Arrange every line of the material below as a numbered list, leaving out the blank lines.

# START OF Information shown

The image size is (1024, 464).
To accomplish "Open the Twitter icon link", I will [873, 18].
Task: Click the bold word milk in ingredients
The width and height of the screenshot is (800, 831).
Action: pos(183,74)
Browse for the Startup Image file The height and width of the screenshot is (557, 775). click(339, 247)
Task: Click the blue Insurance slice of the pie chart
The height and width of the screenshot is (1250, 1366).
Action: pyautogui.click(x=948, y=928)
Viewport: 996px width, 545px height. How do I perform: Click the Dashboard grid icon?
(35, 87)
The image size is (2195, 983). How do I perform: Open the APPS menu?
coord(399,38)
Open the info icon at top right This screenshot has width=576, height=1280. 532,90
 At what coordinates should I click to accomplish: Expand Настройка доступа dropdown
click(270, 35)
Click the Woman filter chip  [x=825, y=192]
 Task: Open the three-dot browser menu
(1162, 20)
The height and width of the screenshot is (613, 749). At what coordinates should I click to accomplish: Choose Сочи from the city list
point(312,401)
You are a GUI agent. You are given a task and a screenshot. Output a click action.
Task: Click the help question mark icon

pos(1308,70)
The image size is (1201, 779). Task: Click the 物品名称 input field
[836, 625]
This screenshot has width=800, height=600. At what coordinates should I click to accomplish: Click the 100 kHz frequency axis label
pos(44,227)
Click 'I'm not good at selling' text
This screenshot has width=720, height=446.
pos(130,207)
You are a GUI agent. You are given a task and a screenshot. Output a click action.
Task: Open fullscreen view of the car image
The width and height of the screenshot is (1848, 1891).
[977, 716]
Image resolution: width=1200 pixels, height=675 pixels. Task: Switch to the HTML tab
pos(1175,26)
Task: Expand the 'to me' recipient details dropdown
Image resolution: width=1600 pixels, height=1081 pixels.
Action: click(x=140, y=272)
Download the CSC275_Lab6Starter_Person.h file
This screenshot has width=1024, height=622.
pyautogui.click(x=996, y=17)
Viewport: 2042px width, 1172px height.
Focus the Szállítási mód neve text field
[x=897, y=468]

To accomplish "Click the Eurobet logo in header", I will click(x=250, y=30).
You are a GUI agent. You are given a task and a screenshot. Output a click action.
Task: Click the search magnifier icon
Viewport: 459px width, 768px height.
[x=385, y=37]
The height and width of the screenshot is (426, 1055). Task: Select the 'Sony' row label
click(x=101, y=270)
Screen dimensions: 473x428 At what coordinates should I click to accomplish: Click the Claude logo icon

# END OF Information shown

## Response to the task:
1. The image size is (1024, 464).
2. To accomplish "Open the Twitter icon link", I will [873, 18].
3. Task: Click the bold word milk in ingredients
4. The width and height of the screenshot is (800, 831).
5. Action: pos(183,74)
6. Browse for the Startup Image file The height and width of the screenshot is (557, 775). click(339, 247)
7. Task: Click the blue Insurance slice of the pie chart
8. The height and width of the screenshot is (1250, 1366).
9. Action: pyautogui.click(x=948, y=928)
10. Viewport: 996px width, 545px height. How do I perform: Click the Dashboard grid icon?
11. (35, 87)
12. The image size is (2195, 983). How do I perform: Open the APPS menu?
13. coord(399,38)
14. Open the info icon at top right This screenshot has width=576, height=1280. 532,90
15.  At what coordinates should I click to accomplish: Expand Настройка доступа dropdown
16. click(270, 35)
17. Click the Woman filter chip  [x=825, y=192]
18.  Task: Open the three-dot browser menu
19. (1162, 20)
20. The height and width of the screenshot is (613, 749). At what coordinates should I click to accomplish: Choose Сочи from the city list
21. point(312,401)
22. You are a GUI agent. You are given a task and a screenshot. Output a click action.
23. Task: Click the help question mark icon
24. pos(1308,70)
25. The image size is (1201, 779). Task: Click the 物品名称 input field
26. [836, 625]
27. This screenshot has width=800, height=600. At what coordinates should I click to accomplish: Click the 100 kHz frequency axis label
28. pos(44,227)
29. Click 'I'm not good at selling' text
30. This screenshot has width=720, height=446.
31. pos(130,207)
32. You are a GUI agent. You are given a task and a screenshot. Output a click action.
33. Task: Open fullscreen view of the car image
34. The width and height of the screenshot is (1848, 1891).
35. [977, 716]
36. Image resolution: width=1200 pixels, height=675 pixels. Task: Switch to the HTML tab
37. pos(1175,26)
38. Task: Expand the 'to me' recipient details dropdown
39. Image resolution: width=1600 pixels, height=1081 pixels.
40. Action: click(x=140, y=272)
41. Download the CSC275_Lab6Starter_Person.h file
42. This screenshot has width=1024, height=622.
43. pyautogui.click(x=996, y=17)
44. Viewport: 2042px width, 1172px height.
45. Focus the Szállítási mód neve text field
46. [x=897, y=468]
47. To accomplish "Click the Eurobet logo in header", I will click(x=250, y=30).
48. You are a GUI agent. You are given a task and a screenshot. Output a click action.
49. Task: Click the search magnifier icon
50. Viewport: 459px width, 768px height.
51. [x=385, y=37]
52. The height and width of the screenshot is (426, 1055). Task: Select the 'Sony' row label
53. click(x=101, y=270)
54. Screen dimensions: 473x428 At what coordinates should I click to accomplish: Click the Claude logo icon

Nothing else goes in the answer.